3.3 Accurate management of women with a high risk of cervical cancer using p16 INK4a immunostaining
The following are preliminary suggestions for the clinical management of HR-HPV-negative patients from the current limited number of available cases. Firstly, when the results are HPV- and p16INK4a-negative, the possibility that the biopsy pathology is ≤ LSIL is high, and the NPV of p16INK4a for HSIL + is almost 100% thus, follow-up is suggested. Secondly, when the results are HPV-negative and p16INK4a–focal positive, and biopsy pathology is CIN2, there is the possibility of CIN2 + pathology after cervical LEEP, and continuous follow-up is suggested. Thirdly, when the results are HPV-negative and p16INK4a-positive, and biopsy pathology is CIN2, it indicates an actual high-grade precancerous lesion of the cervix, and intervention is advised.

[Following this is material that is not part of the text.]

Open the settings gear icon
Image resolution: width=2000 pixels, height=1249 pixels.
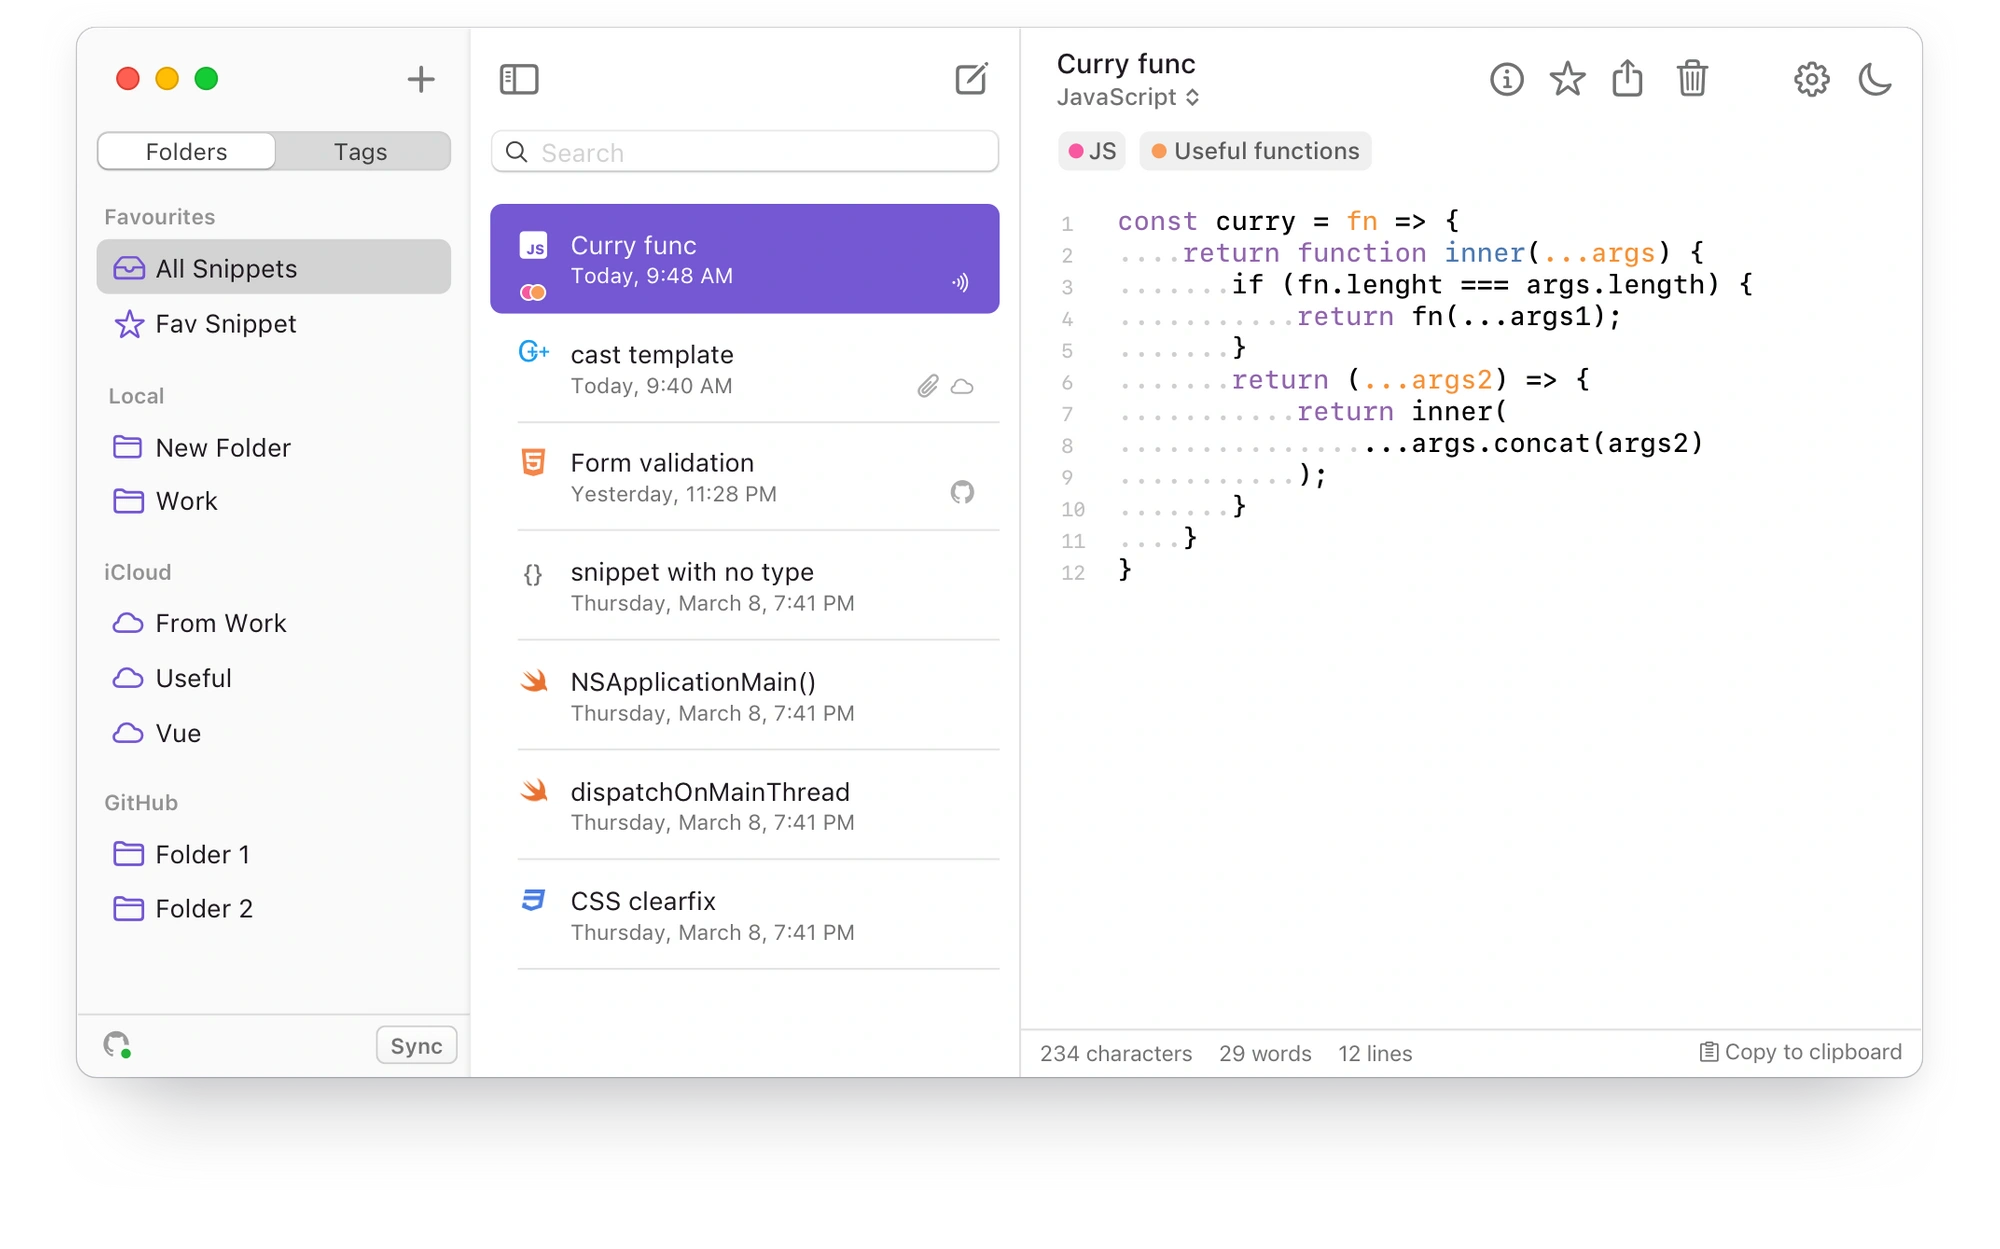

Limitations. This study had several limitations. Firstly, this trial was not a randomised controlled trial. Secondly, this study was only a single-centre trial, and the sample size was limited. Thirdly, the clinical follow-up was short, and it was necessary to observe the clinical long term prognosis. Fourthly, diagnostic cervical LEEP can be conducted for elderly women, women with persistent CIN2 for > 2 years, or patients with other risk factors. As there were only two such patients in this study, more cases should be gathered in the future for an in-depth study to facilitate suggestions for suitable management.
Conclusion: Immunostaining for p16INK4a can be used as a molecular biological substitute for evaluating pathological HSIL of cervical tissue in HR-HPV-negative patients and can be used to aid HSIL detection.